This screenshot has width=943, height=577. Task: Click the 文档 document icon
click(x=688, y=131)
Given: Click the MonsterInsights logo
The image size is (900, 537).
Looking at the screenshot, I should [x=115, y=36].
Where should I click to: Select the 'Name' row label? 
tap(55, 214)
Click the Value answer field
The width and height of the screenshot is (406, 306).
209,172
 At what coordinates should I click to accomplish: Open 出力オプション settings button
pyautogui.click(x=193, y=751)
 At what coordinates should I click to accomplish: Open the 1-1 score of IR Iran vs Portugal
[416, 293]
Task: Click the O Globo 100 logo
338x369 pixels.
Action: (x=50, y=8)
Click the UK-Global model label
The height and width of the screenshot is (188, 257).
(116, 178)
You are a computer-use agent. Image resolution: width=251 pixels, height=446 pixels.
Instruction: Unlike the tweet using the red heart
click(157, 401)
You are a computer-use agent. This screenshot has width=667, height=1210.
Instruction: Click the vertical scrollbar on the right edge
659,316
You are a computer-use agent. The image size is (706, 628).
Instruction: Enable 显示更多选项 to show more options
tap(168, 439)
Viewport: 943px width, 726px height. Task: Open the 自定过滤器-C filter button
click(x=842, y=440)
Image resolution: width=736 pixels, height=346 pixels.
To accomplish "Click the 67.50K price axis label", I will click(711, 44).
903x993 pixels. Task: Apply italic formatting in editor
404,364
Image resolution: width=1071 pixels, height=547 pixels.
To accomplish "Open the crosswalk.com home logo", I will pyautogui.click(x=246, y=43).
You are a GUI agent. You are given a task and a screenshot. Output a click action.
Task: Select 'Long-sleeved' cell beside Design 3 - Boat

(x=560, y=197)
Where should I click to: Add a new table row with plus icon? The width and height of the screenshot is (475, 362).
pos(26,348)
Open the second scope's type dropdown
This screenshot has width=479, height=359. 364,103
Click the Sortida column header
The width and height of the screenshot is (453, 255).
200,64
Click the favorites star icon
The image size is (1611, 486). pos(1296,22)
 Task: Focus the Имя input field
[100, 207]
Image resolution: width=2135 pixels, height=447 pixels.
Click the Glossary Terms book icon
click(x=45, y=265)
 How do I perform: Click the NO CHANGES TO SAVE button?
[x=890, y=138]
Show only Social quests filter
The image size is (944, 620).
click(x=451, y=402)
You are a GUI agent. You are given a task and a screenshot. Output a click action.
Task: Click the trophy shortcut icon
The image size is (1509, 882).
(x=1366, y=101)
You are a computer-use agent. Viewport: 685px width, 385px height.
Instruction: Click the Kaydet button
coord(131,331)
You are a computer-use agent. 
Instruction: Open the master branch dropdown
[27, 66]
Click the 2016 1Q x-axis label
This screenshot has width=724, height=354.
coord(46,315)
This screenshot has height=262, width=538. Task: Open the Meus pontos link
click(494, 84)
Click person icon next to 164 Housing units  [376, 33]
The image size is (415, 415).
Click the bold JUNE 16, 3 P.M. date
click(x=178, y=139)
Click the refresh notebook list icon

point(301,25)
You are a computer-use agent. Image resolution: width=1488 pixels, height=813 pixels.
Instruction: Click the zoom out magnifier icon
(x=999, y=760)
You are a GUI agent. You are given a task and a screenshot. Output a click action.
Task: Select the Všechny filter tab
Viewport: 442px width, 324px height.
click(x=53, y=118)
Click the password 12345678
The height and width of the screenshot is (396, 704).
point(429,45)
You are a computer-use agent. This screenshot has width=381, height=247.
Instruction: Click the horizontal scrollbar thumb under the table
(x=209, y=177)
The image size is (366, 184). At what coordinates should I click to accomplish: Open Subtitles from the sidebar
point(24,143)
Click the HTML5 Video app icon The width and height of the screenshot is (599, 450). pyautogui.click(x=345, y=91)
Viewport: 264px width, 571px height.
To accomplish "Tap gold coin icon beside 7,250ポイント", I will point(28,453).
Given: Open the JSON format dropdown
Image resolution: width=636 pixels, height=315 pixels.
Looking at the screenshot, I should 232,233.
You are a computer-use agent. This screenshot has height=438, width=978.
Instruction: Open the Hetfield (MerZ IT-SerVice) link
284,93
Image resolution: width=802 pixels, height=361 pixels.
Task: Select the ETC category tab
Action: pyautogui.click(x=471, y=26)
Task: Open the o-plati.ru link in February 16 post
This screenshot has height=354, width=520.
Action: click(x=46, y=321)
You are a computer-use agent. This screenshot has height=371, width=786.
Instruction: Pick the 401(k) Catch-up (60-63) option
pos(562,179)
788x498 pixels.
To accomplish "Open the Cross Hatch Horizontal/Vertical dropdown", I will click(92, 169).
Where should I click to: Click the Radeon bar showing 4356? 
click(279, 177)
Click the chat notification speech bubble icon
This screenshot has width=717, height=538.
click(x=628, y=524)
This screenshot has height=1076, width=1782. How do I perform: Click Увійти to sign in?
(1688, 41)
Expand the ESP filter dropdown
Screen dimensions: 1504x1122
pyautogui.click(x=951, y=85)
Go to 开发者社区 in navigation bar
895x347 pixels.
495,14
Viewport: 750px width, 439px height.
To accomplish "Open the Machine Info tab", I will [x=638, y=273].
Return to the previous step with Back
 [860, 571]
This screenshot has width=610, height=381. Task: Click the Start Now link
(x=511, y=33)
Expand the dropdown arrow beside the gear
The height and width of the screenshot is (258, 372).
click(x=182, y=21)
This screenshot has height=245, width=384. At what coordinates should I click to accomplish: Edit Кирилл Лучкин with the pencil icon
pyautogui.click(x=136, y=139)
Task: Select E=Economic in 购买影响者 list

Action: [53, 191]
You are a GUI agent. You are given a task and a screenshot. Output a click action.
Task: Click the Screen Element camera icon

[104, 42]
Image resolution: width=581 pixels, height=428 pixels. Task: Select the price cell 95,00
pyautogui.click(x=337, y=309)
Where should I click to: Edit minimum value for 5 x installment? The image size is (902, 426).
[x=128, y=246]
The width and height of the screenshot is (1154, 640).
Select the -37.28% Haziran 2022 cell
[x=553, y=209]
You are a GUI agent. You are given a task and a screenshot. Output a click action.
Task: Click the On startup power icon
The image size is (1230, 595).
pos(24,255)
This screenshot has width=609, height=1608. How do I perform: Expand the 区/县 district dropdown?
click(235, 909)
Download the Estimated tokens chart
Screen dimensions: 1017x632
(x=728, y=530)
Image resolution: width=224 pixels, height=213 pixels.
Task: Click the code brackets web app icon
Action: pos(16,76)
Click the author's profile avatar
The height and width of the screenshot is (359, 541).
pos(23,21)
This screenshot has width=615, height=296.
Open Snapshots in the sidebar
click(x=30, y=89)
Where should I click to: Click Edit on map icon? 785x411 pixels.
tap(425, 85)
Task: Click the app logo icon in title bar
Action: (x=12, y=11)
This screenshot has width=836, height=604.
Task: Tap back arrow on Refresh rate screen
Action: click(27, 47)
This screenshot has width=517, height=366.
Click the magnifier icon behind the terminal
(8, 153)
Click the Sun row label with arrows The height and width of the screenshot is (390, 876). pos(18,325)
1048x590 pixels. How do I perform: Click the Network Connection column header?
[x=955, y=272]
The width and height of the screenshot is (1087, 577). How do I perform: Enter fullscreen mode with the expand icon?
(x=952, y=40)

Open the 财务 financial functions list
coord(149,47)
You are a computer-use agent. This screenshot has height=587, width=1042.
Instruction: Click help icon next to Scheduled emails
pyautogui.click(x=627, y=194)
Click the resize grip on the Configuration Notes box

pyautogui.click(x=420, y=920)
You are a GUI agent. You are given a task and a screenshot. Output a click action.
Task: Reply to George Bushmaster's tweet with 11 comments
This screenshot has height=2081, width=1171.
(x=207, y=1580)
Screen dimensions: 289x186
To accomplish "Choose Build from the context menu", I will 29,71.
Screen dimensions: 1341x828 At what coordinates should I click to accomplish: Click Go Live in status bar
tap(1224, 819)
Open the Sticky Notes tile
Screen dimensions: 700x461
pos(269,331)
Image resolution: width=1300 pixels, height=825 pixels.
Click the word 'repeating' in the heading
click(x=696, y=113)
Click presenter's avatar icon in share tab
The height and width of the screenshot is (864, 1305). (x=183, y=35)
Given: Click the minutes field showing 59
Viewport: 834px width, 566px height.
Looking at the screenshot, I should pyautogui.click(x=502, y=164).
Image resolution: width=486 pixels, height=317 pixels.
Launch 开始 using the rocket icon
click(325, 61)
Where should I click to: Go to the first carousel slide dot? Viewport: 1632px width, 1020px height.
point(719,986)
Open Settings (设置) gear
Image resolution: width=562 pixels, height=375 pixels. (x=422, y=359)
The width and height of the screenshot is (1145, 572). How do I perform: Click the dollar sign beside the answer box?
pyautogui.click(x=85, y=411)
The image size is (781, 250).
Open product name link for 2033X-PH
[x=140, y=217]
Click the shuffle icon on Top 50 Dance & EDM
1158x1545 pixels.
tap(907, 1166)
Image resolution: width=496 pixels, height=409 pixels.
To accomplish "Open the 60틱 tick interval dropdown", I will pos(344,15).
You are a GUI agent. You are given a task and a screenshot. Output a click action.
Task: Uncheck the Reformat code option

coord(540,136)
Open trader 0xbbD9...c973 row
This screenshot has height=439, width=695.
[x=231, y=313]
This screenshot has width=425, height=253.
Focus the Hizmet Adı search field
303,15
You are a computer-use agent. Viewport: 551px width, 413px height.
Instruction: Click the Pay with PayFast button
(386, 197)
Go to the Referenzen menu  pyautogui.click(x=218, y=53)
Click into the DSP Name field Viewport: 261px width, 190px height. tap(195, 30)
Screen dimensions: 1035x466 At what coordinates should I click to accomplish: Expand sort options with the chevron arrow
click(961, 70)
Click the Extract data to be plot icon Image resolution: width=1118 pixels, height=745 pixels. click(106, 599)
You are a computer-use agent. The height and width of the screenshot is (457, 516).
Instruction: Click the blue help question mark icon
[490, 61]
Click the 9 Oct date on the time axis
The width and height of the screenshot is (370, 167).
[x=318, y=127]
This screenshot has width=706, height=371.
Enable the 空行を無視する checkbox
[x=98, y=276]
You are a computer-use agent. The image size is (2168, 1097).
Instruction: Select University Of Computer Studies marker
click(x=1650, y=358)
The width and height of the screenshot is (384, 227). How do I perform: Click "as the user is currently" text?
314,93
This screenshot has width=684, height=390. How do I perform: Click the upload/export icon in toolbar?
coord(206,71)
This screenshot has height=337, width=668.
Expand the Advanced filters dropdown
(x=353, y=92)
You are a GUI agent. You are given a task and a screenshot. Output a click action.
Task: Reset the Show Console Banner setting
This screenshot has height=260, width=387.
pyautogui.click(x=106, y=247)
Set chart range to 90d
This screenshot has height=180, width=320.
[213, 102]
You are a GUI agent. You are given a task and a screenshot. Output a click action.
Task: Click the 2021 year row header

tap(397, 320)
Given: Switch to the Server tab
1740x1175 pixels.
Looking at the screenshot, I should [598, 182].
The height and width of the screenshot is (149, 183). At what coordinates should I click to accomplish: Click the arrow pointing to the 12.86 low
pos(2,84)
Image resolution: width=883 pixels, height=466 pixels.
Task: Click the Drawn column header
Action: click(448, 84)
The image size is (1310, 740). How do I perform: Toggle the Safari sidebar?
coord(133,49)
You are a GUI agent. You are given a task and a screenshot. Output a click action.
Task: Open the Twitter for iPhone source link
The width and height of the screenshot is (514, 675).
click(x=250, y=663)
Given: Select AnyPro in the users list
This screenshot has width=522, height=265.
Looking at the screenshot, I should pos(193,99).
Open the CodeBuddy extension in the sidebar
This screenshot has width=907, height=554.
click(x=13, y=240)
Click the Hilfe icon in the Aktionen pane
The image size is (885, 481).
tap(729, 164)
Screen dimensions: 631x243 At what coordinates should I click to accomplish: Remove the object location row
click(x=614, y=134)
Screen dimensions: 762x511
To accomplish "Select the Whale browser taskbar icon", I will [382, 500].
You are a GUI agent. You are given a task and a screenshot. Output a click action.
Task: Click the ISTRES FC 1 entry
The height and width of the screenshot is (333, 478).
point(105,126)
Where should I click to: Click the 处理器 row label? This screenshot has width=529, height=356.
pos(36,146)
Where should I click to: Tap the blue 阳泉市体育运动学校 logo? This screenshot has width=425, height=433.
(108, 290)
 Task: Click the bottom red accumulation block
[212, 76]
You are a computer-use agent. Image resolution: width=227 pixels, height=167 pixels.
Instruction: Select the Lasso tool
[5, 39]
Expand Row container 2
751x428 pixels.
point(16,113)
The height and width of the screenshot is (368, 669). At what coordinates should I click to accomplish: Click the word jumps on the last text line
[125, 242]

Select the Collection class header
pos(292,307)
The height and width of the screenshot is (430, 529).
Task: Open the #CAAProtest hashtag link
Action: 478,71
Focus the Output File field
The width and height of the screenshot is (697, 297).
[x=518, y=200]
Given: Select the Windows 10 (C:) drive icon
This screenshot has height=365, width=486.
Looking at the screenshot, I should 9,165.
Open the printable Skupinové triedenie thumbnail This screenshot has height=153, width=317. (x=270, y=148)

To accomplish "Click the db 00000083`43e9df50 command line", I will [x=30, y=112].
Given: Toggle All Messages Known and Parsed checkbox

TASK DIRECTIONS -> Print, without alteration, only the lines above between the one holding "Instruction: Click the horizontal" and the one holding "has height=371, width=786.", inclusive.

WRITTEN REPLY ->
Instruction: Click the horizontal scrollbar thumb under the table
(x=209, y=177)
The image size is (366, 184). At what coordinates should I click to accomplish: Open Subtitles from the sidebar
point(24,143)
Click the HTML5 Video app icon The width and height of the screenshot is (599, 450). pyautogui.click(x=345, y=91)
Viewport: 264px width, 571px height.
To accomplish "Tap gold coin icon beside 7,250ポイント", I will point(28,453).
Given: Open the JSON format dropdown
Image resolution: width=636 pixels, height=315 pixels.
Looking at the screenshot, I should 232,233.
You are a computer-use agent. This screenshot has height=438, width=978.
Instruction: Open the Hetfield (MerZ IT-SerVice) link
284,93
Image resolution: width=802 pixels, height=361 pixels.
Task: Select the ETC category tab
Action: pyautogui.click(x=471, y=26)
Task: Open the o-plati.ru link in February 16 post
This screenshot has height=354, width=520.
Action: click(x=46, y=321)
You are a computer-use agent. This screenshot has height=371, width=786.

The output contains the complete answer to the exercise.